# crimson clover



## Growing Boy (Jan 28, 2009)

I would plant as soon as the soil can be worked.
Crimson clover is a cool weather crop.
A few frosts won't hurt it a bit.
The White Dutch Clover I seeded withstood 20 degrees with no problems.


----------



## jrbbees (Apr 4, 2010)

I once read that honey bees can not feed well from Crimson Clover because their probosis is not long enough. I understood that Bumble Bees get most of the nectar because they are larger and 'longer'. White clover has a shorter flower so they feed well from it.
I was going to plant crimson back then.

I believe I read that in the ABJ 25+ years ago. Back before the Internet!

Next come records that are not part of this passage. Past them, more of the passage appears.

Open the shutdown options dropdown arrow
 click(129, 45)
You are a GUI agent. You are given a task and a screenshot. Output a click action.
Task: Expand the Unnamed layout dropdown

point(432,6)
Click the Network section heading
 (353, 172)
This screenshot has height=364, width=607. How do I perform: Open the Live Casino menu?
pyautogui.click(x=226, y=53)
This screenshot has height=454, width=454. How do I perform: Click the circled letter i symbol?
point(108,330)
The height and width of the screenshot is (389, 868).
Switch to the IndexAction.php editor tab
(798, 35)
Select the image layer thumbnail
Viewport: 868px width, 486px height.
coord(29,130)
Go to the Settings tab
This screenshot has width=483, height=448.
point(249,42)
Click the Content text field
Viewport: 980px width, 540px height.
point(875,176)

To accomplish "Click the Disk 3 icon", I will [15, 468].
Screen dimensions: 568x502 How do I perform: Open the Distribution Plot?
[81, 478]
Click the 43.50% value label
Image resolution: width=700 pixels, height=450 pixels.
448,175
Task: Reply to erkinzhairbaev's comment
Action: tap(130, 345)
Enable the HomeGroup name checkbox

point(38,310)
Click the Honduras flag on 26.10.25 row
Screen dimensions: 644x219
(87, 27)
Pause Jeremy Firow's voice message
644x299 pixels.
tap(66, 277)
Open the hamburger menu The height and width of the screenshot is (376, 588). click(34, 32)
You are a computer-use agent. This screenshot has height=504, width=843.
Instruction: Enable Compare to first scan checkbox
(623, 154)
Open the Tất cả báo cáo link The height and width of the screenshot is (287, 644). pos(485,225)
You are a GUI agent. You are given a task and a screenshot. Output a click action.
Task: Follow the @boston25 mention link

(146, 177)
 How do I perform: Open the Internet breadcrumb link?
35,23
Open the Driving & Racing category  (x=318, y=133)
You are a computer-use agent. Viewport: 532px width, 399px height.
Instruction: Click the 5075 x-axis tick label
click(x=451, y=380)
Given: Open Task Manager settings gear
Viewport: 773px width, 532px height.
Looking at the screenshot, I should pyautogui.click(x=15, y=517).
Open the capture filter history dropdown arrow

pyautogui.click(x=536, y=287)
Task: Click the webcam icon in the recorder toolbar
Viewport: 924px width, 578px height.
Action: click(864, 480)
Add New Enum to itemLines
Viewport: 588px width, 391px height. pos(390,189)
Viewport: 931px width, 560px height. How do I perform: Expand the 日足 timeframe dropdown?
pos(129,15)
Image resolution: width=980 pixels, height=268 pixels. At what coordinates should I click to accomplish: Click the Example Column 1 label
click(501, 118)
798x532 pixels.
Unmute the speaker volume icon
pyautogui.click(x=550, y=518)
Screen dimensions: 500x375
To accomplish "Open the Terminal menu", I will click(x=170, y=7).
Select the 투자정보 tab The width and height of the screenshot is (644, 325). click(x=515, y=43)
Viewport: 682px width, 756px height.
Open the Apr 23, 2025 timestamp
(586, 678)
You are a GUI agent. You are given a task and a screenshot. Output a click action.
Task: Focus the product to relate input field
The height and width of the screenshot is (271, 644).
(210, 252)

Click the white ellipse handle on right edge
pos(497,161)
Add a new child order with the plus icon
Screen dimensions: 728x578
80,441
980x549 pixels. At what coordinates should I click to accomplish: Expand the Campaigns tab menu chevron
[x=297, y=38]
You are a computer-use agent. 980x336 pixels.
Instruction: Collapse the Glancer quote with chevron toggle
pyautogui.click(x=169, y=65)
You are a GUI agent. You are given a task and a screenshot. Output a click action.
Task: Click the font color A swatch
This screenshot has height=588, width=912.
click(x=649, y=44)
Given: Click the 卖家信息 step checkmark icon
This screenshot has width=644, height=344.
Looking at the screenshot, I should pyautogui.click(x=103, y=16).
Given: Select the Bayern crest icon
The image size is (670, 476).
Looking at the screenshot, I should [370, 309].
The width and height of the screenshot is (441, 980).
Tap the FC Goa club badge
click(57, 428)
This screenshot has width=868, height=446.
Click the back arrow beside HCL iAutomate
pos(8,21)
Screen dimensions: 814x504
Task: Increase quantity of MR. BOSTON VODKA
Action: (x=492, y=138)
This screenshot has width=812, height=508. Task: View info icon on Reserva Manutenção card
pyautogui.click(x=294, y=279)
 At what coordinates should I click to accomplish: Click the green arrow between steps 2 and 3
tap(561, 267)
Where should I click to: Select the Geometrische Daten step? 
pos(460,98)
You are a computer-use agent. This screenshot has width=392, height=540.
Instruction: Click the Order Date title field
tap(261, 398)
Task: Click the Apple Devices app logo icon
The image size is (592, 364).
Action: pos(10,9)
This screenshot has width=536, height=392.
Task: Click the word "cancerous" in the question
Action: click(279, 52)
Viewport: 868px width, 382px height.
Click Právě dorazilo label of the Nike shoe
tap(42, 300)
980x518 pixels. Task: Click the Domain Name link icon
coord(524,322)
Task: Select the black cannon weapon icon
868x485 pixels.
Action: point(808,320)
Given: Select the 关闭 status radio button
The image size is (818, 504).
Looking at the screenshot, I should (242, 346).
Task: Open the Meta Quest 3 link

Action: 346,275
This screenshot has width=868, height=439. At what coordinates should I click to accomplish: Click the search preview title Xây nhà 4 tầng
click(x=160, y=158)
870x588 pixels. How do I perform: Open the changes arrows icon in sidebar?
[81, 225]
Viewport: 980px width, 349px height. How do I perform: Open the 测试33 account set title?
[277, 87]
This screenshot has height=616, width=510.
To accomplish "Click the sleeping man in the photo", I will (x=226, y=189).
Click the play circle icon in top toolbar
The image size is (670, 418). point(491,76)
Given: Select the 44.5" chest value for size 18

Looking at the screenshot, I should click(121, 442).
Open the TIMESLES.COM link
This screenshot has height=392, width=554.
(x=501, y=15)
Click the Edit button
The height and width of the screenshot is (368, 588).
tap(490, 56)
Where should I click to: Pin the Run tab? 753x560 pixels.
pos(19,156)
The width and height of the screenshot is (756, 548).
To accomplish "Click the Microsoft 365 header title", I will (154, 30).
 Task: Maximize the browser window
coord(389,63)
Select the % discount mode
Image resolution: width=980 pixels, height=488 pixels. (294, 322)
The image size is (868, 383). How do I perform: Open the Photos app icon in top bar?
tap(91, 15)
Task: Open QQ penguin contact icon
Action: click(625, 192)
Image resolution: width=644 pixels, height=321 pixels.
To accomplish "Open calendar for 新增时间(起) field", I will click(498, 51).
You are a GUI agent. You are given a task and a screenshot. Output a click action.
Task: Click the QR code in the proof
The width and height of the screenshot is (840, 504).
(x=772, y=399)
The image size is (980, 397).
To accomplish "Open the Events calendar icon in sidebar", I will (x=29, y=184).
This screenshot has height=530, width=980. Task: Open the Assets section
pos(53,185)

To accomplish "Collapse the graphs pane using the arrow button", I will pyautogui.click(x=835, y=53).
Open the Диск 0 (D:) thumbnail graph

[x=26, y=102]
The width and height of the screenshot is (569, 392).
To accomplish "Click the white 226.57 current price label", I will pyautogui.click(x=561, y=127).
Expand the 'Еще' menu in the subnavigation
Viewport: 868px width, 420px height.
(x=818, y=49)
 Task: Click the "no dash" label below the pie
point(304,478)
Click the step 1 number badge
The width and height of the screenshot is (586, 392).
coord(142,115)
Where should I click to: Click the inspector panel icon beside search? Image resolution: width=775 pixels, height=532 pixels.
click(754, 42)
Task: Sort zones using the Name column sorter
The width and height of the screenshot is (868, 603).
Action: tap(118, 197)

I would love to have that info corrected if I am wrong.


----------



## jmgi (Jan 15, 2009)

Honey bees can work crimson clover, according to the book entitled American Honey Plants by Frank Pellet. It produces a fine honey. John


----------



## slickbrightspear (Jan 9, 2009)

Its best to sow crimson clover in the fall about october, but I have frost sowed it or sowed it onto snow and it came up ok. bees do fine on crimson clover its red clover that they do not get the nectar from crimson and red are two totally different clovers. its correct crimson grows better in cool weather.


----------



## jrbbees (Apr 4, 2010)

Well Snot! To think I could have had some crimson growing in my fields all these years.
Thanks for correct guys. Guess I will have to plant when I get home.


----------



## wildbeekeeper (Jul 3, 2010)

Red clover is the species that bumblebees can work but not honeybees. it is similiar to crimson clover


----------



## BGhoney (Sep 26, 2007)

I had an acre of crimson,,, bumble bees loved it, not much action by the honey bees. know I have dutch and both work it hard...


----------